Paul Hoffman (ietf-lists@proper.com)
Fri, 11 Aug 1995 18:33:20 -0700


Message-Id: <v0213051fac51b034bc9e@[165.227.40.34]>
Date: Fri, 11 Aug 1995 18:33:20 -0700
To: uri@bunyip.com
From: ietf-lists@proper.com (Paul Hoffman)
Subject: Re: Globalizing URIs

Comments on many people's responses:

- Karen Sollins brings up many good points about the history of RFC 1737.
Basically, using meaning in a name greatly increases the chance that that
name will become invalid or changed in the future. It is a general desire
for URL names to be as persistent as possible.

Having said that, almost no one is paying attention. Look at the URLs on a
couple of randomly-selected pages from Yahoo or any of the WWW Virtual
Libraries. At least 80% of them have plenty of meaning. Even the
non-English ones look like they have meaning; even though I don't speak
Italian, most of the ones in the .it domain seem to have a mixture of
consonants and vowels that look like Italian language to me.
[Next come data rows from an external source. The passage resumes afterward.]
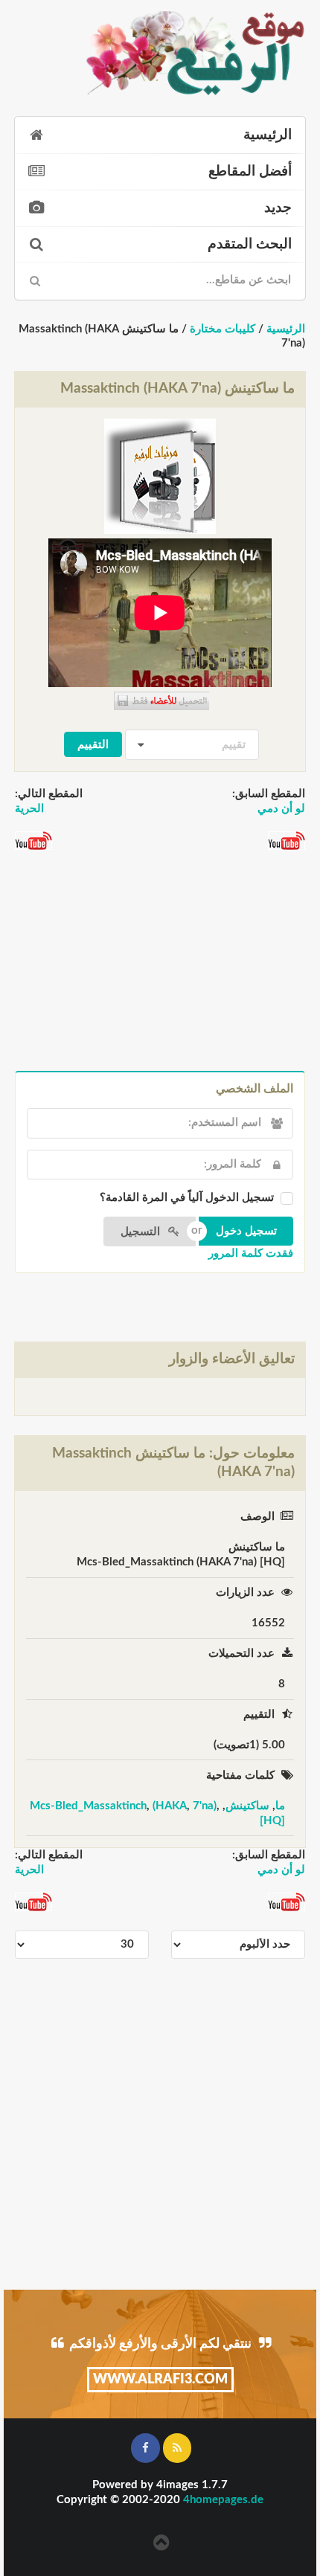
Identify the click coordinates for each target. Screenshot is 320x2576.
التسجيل (142, 1231)
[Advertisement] (160, 962)
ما (280, 1806)
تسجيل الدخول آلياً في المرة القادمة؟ (187, 1197)
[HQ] (272, 1820)
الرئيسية (267, 135)
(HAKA (170, 1806)
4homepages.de (223, 2499)
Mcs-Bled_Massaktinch (88, 1806)
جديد (278, 208)
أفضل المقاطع (250, 171)
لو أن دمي (281, 808)
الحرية (29, 808)
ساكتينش (247, 1806)
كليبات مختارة (222, 329)
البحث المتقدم (250, 244)
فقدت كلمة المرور (250, 1253)
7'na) (205, 1806)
- Keith Moore brings up what I consider to be a very, very strong argument
against client software showing meaning in a URL that is different than the
characters in the URL, which is what we are really discussing here.
Basically, if you show one thing that really means another, the user will
very likley try to transcribe the wrong one, particularly if there is no
way for the user to know that a transformation has taken place. Even with
smart copying (select a converted URL, copy it, and the copy is the
unconverted one), a user looking at the screen will write down an incorrect
transcription.

- Martin Duerst did us a big favor by laying out the proposed encodings:

A1)     <[ISO-8859-1]http://xxx.yyy.zz/AA/BB/CC.html>
A2)     <http:[ISO-8859-1]//xxx.yyy.zz/AA/BB/CC.html>
A3)     <http://xxx.yyy.zz/[ISO-8859-1]AA/BB/CC.html>
A4)     <http://xxx.yyy.zz/AA/BB/CC.html[ISO-8859-1]>
A5)     <http://xxx.yyy.zz/AA/BB/CC.html;ISO-8859-1>

I note that A1 and A1 would break every client in use today. Further, I
*hope* no one is expecting their domain names to have meaning taken from
them and shown to a client in a different form than they appear.

A3 would be the easiest for Web server administrators to implement with
today's Web server software (I can't speak for FTP or Gopher servers). A4
would break the (admittedly dumb, but common) Web browsers that look at the
end of the URL to see what "kind" of file it is getting.

In summary, I feel that Keith Moore has brought up the most salient point:
if we show the user an alternate view of a URL, that will lead to endless
confusion when they decide to do anything other than select that URL in the
single browser they are running at the moment.

Yes, we are all (well, almost all) putting meaning into our URLs today
using the very non-international character set given to us in RFC 1738.
Yes, this is dumb because even if you understand my character set, you may
not understand my langauge, and thus will not get any meaning from the
language-specific part. Giving you better access to my desired character
set will only help you if you also understand my language, and it will also
introduce a large number of other problems.